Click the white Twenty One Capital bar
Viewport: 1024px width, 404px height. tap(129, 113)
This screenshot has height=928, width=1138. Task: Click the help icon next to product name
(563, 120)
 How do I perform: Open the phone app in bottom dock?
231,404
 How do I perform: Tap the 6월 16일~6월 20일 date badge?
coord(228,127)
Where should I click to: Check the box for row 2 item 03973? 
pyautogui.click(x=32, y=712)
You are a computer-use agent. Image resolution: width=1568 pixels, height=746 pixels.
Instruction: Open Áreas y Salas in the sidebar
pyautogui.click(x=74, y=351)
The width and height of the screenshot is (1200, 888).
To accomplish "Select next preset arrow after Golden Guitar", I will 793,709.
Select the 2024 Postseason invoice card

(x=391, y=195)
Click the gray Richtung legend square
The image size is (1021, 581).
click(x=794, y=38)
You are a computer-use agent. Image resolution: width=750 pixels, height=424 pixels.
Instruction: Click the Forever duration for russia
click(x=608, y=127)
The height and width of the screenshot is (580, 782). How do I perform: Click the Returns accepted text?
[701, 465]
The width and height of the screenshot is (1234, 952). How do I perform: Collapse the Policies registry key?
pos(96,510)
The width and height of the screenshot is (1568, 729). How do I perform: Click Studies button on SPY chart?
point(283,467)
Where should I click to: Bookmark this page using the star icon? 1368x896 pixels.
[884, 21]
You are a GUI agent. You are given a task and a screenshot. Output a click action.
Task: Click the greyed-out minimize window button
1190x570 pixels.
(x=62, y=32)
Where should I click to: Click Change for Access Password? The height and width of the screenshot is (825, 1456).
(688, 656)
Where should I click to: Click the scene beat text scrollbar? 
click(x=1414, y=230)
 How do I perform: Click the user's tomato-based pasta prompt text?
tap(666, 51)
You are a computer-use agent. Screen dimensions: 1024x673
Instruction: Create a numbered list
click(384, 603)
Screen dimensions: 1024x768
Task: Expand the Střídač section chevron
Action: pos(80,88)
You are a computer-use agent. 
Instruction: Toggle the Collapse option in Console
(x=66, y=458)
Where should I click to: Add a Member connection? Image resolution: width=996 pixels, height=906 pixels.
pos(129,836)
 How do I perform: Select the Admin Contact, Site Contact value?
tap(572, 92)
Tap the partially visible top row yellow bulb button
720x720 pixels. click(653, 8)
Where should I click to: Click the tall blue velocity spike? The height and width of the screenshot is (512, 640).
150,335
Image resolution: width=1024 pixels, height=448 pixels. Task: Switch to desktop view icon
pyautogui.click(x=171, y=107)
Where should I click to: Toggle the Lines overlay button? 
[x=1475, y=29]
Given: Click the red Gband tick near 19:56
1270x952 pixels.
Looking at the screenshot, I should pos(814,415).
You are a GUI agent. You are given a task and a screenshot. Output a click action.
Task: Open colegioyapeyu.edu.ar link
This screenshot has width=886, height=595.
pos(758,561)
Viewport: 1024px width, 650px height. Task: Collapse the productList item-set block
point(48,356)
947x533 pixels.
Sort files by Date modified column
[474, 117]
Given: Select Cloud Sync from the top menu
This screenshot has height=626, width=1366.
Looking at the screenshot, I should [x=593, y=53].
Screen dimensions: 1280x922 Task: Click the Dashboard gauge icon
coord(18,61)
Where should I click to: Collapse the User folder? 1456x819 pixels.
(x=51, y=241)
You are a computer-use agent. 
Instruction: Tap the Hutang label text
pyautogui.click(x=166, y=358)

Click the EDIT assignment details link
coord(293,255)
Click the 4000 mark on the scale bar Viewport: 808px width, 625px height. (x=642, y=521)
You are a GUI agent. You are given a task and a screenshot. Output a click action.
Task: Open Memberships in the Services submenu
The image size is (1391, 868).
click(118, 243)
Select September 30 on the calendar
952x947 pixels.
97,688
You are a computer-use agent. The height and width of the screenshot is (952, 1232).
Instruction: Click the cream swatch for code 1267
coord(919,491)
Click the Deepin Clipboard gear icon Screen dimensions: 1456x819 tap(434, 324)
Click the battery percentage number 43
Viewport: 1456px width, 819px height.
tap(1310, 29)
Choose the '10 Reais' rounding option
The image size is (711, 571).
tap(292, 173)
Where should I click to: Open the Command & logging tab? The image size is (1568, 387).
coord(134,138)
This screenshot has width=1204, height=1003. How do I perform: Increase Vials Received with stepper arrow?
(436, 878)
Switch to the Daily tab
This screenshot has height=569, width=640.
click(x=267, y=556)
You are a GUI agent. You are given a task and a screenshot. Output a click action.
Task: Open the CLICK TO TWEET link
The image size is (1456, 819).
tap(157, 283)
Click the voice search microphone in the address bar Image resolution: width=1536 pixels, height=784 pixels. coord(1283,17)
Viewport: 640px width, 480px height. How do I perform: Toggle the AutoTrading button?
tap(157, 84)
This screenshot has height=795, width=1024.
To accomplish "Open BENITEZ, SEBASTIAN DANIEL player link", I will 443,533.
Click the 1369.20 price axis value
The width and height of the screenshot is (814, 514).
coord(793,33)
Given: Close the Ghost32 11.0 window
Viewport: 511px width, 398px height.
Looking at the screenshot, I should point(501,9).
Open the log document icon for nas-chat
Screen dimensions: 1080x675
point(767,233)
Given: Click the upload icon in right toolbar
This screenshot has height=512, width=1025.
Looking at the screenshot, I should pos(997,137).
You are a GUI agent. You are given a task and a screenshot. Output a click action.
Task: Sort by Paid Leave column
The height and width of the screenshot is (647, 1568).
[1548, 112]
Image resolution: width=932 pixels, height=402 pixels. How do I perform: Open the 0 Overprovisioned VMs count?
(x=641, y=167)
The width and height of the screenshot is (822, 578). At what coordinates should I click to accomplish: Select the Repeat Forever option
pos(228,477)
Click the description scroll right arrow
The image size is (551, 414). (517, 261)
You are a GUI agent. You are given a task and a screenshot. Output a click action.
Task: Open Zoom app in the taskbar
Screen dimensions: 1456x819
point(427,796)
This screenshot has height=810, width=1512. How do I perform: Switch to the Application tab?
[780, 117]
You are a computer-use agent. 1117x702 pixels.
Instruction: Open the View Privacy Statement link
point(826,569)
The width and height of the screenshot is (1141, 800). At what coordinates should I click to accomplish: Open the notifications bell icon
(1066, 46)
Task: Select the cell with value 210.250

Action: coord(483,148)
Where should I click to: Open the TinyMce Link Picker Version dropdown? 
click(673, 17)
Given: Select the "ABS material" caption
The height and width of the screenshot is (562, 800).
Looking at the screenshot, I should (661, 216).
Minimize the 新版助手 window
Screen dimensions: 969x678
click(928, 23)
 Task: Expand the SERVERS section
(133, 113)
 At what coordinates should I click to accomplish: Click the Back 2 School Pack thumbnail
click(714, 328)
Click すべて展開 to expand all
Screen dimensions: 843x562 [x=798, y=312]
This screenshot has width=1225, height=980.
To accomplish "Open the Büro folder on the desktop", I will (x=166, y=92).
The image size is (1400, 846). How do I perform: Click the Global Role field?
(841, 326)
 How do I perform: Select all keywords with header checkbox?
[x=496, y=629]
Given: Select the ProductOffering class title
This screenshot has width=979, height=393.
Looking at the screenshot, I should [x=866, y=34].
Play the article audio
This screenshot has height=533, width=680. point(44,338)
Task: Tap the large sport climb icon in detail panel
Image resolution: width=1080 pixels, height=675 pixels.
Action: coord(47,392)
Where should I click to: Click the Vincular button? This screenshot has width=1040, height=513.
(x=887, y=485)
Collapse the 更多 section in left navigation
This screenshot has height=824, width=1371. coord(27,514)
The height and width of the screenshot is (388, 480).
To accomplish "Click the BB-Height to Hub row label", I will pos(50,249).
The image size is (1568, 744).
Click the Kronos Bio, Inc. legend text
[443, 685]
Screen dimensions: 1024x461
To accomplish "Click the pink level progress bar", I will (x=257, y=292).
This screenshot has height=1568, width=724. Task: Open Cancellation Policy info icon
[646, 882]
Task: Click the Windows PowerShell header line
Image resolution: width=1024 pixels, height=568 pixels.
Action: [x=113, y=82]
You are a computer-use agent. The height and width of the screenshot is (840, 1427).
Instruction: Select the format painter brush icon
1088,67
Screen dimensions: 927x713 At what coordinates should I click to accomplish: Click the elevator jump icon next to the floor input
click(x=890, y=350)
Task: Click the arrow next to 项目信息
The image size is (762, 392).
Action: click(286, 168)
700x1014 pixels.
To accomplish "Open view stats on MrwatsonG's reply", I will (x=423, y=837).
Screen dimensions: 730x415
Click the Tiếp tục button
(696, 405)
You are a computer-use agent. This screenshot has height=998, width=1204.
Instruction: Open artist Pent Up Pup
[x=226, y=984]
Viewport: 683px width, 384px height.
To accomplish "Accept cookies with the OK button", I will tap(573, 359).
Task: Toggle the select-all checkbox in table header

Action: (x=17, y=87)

◆ AIM: Print the entries again without any change, starting at the line with "How do I perform: Click the user's" and ending at the line with "tap(572, 92)", both included.

◆ TASK ANSWER:
 How do I perform: Click the user's tomato-based pasta prompt text?
tap(666, 51)
You are a computer-use agent. Screen dimensions: 1024x673
Instruction: Create a numbered list
click(384, 603)
Screen dimensions: 1024x768
Task: Expand the Střídač section chevron
Action: pos(80,88)
You are a computer-use agent. 
Instruction: Toggle the Collapse option in Console
(x=66, y=458)
Where should I click to: Add a Member connection? Image resolution: width=996 pixels, height=906 pixels.
pos(129,836)
 How do I perform: Select the Admin Contact, Site Contact value?
tap(572, 92)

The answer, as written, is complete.